A transfeminine non-binary person and transmasculine non-binary person having an argument on a couch.
Friday, July 31 - 2020
Alexandra Shimo

In pretty much every indicator one could imagine, the “queer” community (i.e. lesbian, gay, bisexual, transgender, queer, two-spirit) have been hit harder by the pandemic than the general population. According to research published earlier this year, they are more likely to be stressed about their finances, have lost their jobs, and be anxious or depressed. The question now is why. 

Jessica Fields, sociology professor and chair of the Department of Health and Society, and her colleague, graduate student James Gibb, were curious about the root causes, so they assembled a team of researchers to survey approximately 500 Torontonians affected, from a diverse range of backgrounds, ages, and ethnicities. 

There is a common myth that queer people are more likely to be unemployed and earn less than their heterosexual counterparts, but in Canada, studies have found this isn’t true. In general, gay men tend to work fewer hours and earn less than heterosexual men, lesbians work longer and earn more. An explanation for the pandemic’s universal toll on queer folk isn’t yet clear, but it might be related to how difficult it has been to connect to one’s “chosen family” during the lockdown, explains Gibb, i.e. to those friends, lovers, ex-lovers and intimates, who provide emotional support in the face of homophobia and discrimination. “What we know from the literature is that isolation and loneliness have consequences for people’s physical and mental health,” he says.  

Several reports suggest that domestic abuse has risen as a result of the pandemic, and the underlying causes, frequency and impact will be documented by Fields and her team. The situation is complicated by the housing crisis in Toronto − if one’s stressed out partner becomes physical or emotionally abusive, where can one go? (Who wants to move to a shelter or new apartment in the middle of a pandemic?) 

Housing is largely seen as a political and economic issue, but Fields and Gibb have assembled a team to explore its intersectionality. Nine researchers, including anthropologists, sociologists, geographers and educators, will examine how queer people’s mental and physical health have been affected by the pandemic. 
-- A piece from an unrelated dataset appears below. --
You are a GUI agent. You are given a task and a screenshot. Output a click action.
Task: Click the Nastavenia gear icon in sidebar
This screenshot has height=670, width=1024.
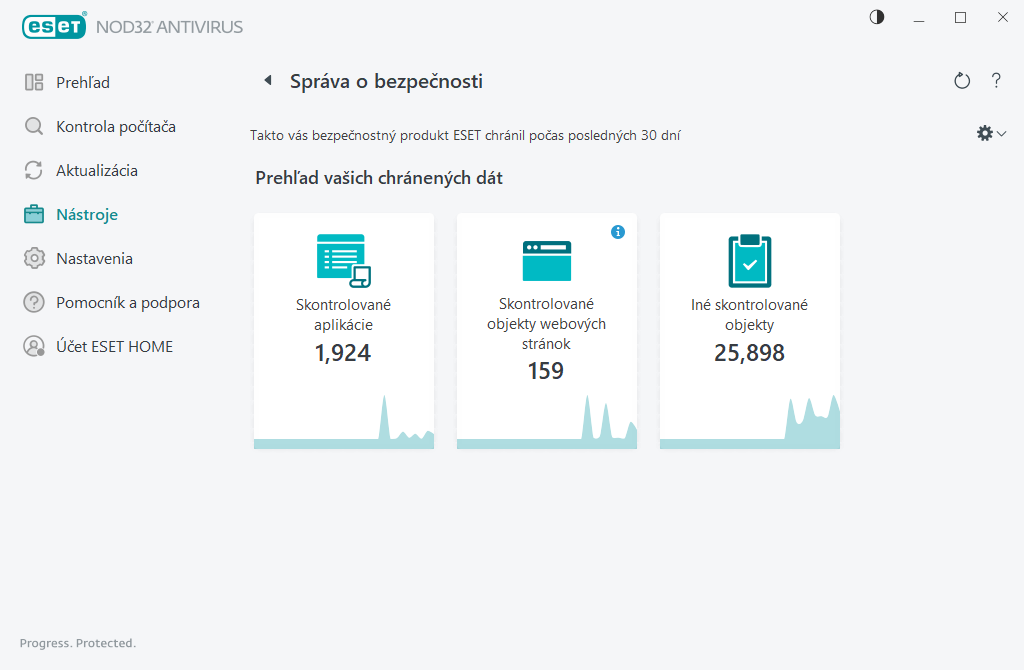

The team will also study strategies for resilience: in our lifetimes, there will likely be other health crises and pandemics. It is essential to understand and document how best to survive, she says. 

“We are interested in understanding how our social conditions determine what is possible for us as individuals and as members of sexual and gender minorities,” Fields says. “The cultural, sociological and economic context influences what happens to the self and body. All of these forces and circumstances are entangled.”